Some teachers of the Dinhata school had mistakenly distributed question papers of physical science, instead of history, prompting the board to defer the physical science test from March 3 to March 22. The board has also ordered a probe into the goof-up.

“A preliminary probe has confirmed that the board had sent the correct question papers to the school (sathik proshnopatro pathano hoyechhilo). The mistake resulted from the negligence of a section of the staff of Nigamnagar Sarwaswata High School,” said board president Anjan Sengupta.

Teachers of the school, where students of two institutions were writing their test, denied they were at fault.

Anirban Nag, an English teacher of the school, admitted that his colleagues were to blame for distributing wrong question papers but said they had no role in bringing the wrong packets to school.

“Our teachers were not responsible for bringing packets containing the physical science question papers, along with those of history papers, to the school,” Nag told Metro.

Given the enormity of the task of conducting Madhyamik — around 10.04 lakh are sitting for the 2011 edition — the board has developed a complex chain to reach question papers to the test venues.

A senior board official said packets containing 10-35 question papers, in multiples of five, are sent to treasuries or police stations a few days before the examination.

Teachers from the exam centres — each centre doubles as a venue and also has a number of venues attached to it — collect the papers from the treasury or police station concerned in the presence of representatives of the board, government and police.

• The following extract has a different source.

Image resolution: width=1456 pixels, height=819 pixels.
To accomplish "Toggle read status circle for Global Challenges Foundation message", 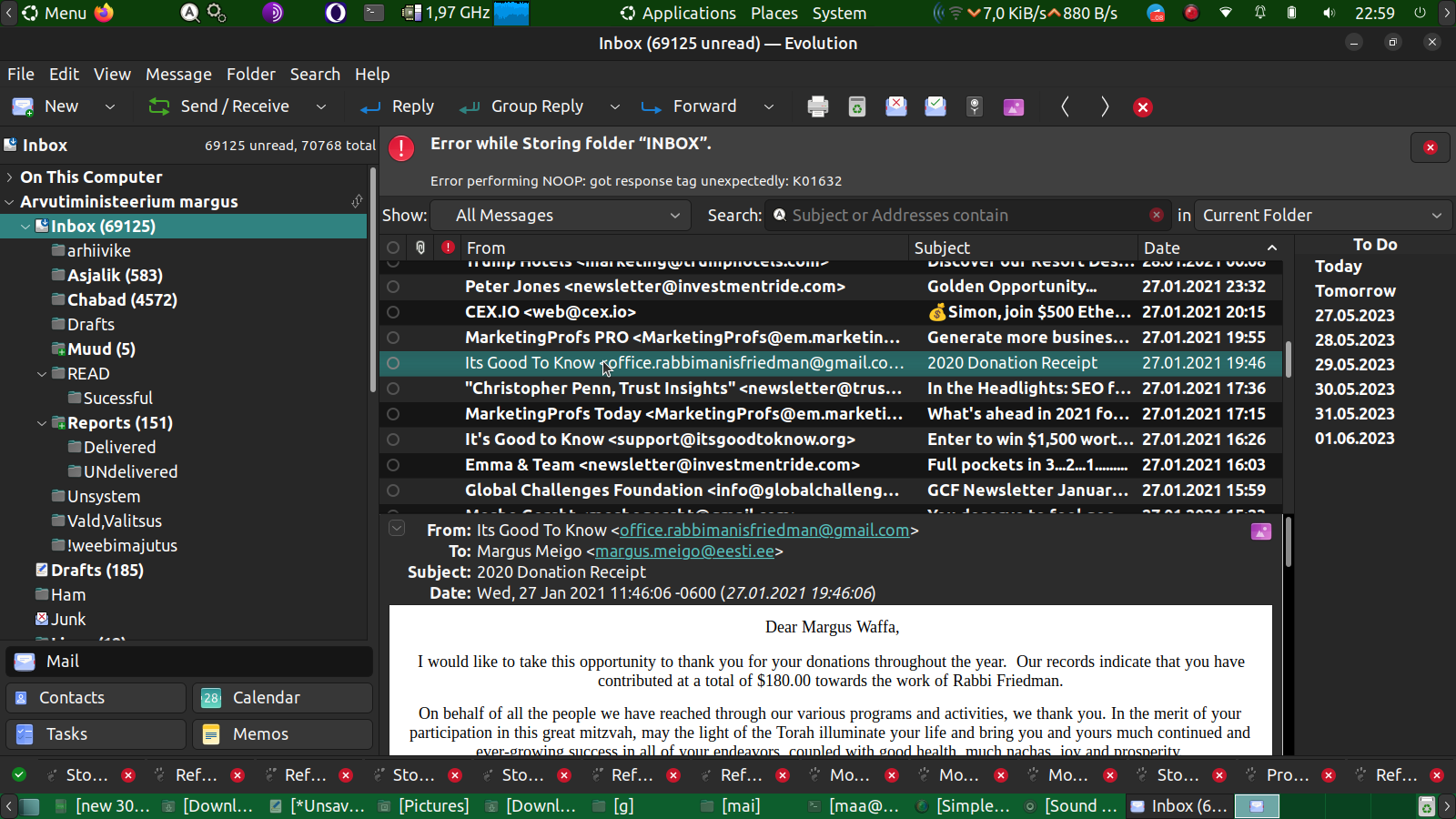I will [393, 490].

Teachers of each venue fetch the papers from the centres on exam days, again in front of board, government and police officials.

Nigamnagar Sarwaswata High School is an examination centre as well as a venue. If its teachers had brought wrong packets from the treasury, as the board has claimed, then the goof-up must also have escaped the attention of board and government officials.

“Whatever be the case, the teachers should have noticed that they had carried wrong papers to the class before distributing them,” said a board official.

Many teachers feel such “mistakes” are bound to recur as long as the board continues with the centralised system of conducting Madhyamik. “With around 2,400 centres and venues, it’s impossible for the board to monitor all aspects of the examination,” said a teacher.